Colour drenching is having a moment. The term refers to the practice of immersing a space entirely in a single hue encompassing the walls, ceiling, floor, joinery and textiles. It’s a radical move away from colour schemes towards saturation.

Beyond the trend, at Gräfling we embrace the method as a means of creating immersion and calm. We believe that eliminating visual interruptions enables a sense of presence and quiet. Where white backgrounds may offer neutrality, colour drenching creates sustained chromatic fields to bring serenity without relying on multiple colours or patterns.

This barn conversion in West Sussex, (for sale at £1.5mn), has a second sitting room — an opportunity to create a more intimate winter space to offer warmth and respite in the colder months. Here’s how we might approach colour drenching within this family home.

Preparing the Space

We would begin with the room’s materials, taking into consideration the room’s function.
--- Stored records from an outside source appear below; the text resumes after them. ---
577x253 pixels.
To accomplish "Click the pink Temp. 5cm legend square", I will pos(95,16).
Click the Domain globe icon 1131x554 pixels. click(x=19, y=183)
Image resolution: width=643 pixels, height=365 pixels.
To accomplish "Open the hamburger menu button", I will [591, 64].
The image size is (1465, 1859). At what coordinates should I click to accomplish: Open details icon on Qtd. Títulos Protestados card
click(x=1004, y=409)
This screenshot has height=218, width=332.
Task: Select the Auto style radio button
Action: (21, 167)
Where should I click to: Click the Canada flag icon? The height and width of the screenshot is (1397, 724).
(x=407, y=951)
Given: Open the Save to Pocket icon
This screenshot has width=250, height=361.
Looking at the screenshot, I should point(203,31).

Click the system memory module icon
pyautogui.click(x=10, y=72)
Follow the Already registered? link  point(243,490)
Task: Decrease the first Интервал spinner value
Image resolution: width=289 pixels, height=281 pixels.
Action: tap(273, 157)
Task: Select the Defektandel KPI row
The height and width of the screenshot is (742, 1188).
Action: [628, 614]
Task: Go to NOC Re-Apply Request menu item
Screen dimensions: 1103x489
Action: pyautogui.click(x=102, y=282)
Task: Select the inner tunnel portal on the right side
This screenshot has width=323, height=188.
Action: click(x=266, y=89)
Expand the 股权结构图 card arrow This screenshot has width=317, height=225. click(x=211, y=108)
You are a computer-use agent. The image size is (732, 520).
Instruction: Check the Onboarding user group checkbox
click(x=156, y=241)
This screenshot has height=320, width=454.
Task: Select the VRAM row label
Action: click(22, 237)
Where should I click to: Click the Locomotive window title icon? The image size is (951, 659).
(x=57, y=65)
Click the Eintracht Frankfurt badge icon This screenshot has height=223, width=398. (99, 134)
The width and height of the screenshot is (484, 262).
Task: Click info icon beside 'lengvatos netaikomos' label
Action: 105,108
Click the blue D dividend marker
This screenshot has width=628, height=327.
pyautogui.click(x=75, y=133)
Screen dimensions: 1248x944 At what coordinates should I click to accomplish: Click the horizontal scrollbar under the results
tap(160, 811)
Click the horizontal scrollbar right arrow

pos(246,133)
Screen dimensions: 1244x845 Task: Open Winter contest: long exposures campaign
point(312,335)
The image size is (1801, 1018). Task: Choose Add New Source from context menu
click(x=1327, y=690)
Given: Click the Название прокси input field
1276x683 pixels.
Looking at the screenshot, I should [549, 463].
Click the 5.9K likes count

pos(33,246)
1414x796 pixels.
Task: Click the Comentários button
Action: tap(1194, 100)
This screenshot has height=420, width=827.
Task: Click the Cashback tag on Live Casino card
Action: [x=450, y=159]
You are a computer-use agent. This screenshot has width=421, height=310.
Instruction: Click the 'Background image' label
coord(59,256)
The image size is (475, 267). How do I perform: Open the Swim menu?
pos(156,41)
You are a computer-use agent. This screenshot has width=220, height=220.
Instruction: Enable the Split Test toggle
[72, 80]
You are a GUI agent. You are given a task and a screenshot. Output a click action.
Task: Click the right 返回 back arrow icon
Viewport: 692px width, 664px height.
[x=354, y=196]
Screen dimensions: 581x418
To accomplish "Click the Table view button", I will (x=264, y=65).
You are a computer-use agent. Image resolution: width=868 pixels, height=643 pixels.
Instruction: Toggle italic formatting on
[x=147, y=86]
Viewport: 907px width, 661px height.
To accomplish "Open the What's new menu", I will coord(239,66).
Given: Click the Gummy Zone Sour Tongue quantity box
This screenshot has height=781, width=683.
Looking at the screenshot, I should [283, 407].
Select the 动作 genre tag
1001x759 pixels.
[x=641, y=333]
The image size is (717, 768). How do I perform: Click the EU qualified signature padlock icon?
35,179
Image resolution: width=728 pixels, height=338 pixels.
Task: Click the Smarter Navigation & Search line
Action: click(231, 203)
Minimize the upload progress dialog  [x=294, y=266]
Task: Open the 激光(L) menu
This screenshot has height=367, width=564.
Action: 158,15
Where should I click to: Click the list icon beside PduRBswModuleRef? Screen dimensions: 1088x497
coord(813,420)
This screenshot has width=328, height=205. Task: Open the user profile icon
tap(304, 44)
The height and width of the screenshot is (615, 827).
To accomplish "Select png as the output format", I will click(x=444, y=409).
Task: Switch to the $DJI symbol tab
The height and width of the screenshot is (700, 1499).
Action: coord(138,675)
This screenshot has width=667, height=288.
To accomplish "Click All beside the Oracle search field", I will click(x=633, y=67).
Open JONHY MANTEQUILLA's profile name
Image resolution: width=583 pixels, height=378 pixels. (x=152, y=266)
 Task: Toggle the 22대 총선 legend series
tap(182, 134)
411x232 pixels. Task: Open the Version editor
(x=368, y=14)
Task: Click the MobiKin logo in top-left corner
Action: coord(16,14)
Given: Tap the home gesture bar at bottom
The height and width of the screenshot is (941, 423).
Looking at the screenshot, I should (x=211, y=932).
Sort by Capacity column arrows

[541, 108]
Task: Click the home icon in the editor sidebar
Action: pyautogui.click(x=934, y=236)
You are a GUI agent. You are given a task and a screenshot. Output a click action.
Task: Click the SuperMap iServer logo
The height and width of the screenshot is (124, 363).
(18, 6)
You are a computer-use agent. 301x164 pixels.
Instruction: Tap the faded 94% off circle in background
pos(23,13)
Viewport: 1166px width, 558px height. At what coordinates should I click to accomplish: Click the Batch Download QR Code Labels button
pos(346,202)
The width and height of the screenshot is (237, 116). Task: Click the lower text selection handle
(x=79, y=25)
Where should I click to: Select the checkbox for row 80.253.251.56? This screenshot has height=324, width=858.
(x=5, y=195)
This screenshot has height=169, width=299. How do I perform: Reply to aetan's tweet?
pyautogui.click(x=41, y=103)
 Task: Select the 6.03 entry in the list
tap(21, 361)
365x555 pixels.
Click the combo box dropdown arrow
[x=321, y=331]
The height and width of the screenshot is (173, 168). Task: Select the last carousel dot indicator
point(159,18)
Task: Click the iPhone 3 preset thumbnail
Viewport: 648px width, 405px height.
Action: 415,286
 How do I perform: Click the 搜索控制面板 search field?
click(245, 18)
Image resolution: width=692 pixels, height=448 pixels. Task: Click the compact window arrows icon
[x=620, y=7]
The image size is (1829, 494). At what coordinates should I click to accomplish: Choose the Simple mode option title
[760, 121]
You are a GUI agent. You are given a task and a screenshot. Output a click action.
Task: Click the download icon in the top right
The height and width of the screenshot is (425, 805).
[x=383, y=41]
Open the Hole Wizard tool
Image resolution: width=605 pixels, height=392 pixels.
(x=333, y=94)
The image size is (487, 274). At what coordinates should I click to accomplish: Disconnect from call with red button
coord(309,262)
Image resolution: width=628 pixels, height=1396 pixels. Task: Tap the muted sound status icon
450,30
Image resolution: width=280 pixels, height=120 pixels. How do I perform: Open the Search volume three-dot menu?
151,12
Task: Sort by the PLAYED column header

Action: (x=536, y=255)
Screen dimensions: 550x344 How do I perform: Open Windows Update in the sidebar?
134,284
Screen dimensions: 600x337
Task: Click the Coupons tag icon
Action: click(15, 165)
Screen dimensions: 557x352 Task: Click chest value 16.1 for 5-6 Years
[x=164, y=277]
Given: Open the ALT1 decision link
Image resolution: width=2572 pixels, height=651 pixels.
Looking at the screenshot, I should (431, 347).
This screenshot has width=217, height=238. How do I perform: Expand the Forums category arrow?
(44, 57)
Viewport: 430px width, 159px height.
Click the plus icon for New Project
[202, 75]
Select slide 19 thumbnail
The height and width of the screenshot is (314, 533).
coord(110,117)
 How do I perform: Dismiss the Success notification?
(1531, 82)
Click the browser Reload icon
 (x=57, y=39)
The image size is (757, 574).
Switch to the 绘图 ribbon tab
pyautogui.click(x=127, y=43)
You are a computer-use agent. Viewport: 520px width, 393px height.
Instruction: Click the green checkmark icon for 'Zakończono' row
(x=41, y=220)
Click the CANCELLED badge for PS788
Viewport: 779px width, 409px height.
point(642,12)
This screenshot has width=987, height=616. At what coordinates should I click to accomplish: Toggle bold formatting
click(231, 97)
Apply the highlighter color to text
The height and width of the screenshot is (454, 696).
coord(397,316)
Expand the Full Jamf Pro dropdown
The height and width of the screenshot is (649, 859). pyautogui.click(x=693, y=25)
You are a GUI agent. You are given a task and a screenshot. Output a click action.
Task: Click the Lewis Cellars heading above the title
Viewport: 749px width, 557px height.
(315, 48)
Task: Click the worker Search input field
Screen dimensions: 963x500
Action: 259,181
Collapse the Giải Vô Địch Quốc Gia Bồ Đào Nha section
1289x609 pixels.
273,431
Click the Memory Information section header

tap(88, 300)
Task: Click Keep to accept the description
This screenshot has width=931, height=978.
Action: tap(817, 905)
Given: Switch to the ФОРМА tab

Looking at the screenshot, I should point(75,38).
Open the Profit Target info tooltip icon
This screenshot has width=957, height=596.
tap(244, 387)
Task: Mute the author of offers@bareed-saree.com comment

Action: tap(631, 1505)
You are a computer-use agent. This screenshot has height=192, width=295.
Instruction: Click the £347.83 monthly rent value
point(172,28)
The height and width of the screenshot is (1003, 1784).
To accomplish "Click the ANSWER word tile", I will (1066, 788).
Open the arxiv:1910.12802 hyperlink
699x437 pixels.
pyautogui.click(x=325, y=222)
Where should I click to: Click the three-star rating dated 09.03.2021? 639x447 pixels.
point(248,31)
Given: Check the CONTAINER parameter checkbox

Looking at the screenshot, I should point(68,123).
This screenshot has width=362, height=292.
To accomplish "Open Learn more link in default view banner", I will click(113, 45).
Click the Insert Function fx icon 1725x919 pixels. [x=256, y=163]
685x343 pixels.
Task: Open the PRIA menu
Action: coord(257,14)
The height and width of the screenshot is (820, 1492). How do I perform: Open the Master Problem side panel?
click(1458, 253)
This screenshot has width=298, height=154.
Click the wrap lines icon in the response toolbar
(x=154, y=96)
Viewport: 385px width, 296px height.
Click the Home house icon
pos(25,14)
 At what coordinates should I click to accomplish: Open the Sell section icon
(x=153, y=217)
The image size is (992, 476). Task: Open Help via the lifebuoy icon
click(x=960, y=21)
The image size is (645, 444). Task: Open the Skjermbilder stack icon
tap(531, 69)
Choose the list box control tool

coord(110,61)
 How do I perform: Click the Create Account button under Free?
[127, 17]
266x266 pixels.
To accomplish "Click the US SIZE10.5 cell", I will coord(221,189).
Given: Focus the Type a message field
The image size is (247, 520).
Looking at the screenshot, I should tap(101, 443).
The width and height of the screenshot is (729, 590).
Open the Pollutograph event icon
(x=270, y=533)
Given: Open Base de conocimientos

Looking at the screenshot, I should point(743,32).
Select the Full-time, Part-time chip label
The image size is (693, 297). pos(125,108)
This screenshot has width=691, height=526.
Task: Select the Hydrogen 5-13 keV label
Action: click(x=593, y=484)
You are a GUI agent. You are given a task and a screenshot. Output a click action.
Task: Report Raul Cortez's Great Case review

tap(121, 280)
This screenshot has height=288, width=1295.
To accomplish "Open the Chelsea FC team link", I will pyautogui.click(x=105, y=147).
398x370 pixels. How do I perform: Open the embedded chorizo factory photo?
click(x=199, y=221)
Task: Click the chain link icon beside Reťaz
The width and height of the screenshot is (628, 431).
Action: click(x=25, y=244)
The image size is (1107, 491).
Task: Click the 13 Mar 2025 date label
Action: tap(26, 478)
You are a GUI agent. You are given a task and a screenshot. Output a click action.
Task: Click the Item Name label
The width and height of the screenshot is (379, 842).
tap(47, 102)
We might consider replacing the stone floor with solid oak floorboards to connect with the structural oak beams and create a calmer, warmer feel. This would also present a natural base for colour, meaning you could even extend the drenching technique to the floor itself.

Finding the tonal universe

For us, the starting point is always the colour family rather than the final shade. The exact nuance only emerges once you’ve looked at all layers of a space: the plaster walls and ceiling, the dominant timber structure, the floor, the upholstery and the joinery. In a room such as this one, with an exposed timber frame, the aim is to bring all the materials into the same tonal universe without losing texture.

In a similar barn project of our own we worked exclusively with natural materials. If we were to follow the same chemical-free approach with this home we’d start with pigmented linseed oil. It tints beautifully and allows the timber to take on colour without feeling “coated”. We usually source our pigments from Ottosson in Sweden, which offers an exceptional range of mineral-based options.

For the walls and ceiling, which are plastered and require a painted finish, we often use paint from Caparol Icons. Their palette is concise, elegant, has depth, and the formula is as natural as a ready-made paint can reasonably be. For this room we would lean into a warm, atmospheric yellow throughout. A tone such as Caparol Icons’ No 95 Postmodern would anchor the room beautifully.

We would then pigment the linseed oil for the beams and joinery so the oak sits within the same chromatic range, only slightly deeper and more earthy. This approach preserves the character of the timber while bringing it into the overall scheme.

Because the beams have a strong natural colour and grain, we would mix several pigments together, measured precisely down to the milligram, and always test directly on the wood. This allows us to build atmosphere through colour while celebrating the architectural context of the property.

Commitment to the scheme

Colour drenching requires commitment. Ideally the exact same shade or at least tight tonal control will be spread across all surfaces, including beams and joinery, to achieve its full effect. When incorporating colour drenching into a room such as this, you must think beyond the paint.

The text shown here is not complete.